NEW YORK, NY.- The fall Duke House Exhibition, chin(A)frica: an interface, investigates new parameters in which identity and geopolitics are formulated through recent expansive exchanges between China and African countries over the past decade. The exhibition features works by four artists, two Chinese and two African nationals, who have reflected upon recent cross-continental relations and immigration.

Held in the James B. Duke House, where the Institute of Fine Arts is located, the exhibition plays off the building's historical significance, decorative and architectural style, and the Institute’s engagement with contemporary art.

The exhibition features a still from Hu Xiangqian’s video The Sun (2008), a work inspired by the unprecedented presence of African immigrants in the southern Chinese city Guangzhou, where the artist was trained for many years. In it the artist tans himself to darken his skin, a gesture that suggests the blurred distinctions between conceptions of blackness and the Asian other. The work contrasts with another performance in the series, Self Portrait as Mao Zedong (2013), by the Cameroonian artist Samuel Fosso. Fosso transforms himself to enact several iconic portraits of Mao; in which his facial features coupled with a dissonant element such as a red armband reading “Africa” conjure up a Mao who oscillates between an inspiration for liberation movements in the “Global South” and an embodiment of a new, quasi-colonial ambition.

The exhibition also includes works by artists He Xiangyu and Edson Chagas. In his half-fictional, half-documentary video work Wuqiao (2018), He Xiangyu follows a group of young Africans recruited to learn acrobatic skills in a circus town near Beijing. The work explores their training, integration, and religious practices, as well as the cultural and social mechanisms that led to their displacement. The Oikonomos series (2011) by Angolan artist Chagas presents self-portraits in which the artist’s face is completely covered by a variety of packaging materials bearing lingumarkers of commercial entities present in Angola--such as one from a Chinese fertilizing company.
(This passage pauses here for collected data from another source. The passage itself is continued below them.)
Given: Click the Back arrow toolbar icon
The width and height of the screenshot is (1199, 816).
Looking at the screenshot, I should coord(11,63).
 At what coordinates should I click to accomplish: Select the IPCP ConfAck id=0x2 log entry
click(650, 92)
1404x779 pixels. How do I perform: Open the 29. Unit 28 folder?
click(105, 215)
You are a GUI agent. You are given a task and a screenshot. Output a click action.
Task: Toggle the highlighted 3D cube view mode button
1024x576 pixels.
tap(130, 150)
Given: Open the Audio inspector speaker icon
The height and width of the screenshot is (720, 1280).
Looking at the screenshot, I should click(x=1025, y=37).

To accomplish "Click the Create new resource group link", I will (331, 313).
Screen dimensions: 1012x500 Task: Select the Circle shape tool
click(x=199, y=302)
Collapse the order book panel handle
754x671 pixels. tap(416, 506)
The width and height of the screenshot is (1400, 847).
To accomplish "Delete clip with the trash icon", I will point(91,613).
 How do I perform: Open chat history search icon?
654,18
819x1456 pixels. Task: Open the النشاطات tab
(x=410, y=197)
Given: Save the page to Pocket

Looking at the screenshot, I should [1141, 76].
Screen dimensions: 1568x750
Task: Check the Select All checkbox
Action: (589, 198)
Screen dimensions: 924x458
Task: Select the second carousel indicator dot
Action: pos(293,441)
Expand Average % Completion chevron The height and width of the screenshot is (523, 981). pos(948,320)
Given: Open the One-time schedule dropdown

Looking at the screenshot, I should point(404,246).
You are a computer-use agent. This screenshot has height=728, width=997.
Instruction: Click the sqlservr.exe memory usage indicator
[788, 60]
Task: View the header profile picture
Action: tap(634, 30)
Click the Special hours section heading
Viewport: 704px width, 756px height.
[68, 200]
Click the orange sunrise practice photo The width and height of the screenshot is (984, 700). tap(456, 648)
chin(A)frica: an interface juxtaposes contemporary art practices from China and Africa in order to explore contested issues like identity and race by incorporating a geopolitical context not directly mediated by the West, nor dictated by its colonial legacy. The exhibition will be accompanied by a round table discussion and a screening program that seeks to challenge conventional debates on identity politics and self-representation from and beyond these bilateral positions.

Organized by Duke House Exhibition 2017-2018 curators Xin Wang and Megan Ashley DiNoia.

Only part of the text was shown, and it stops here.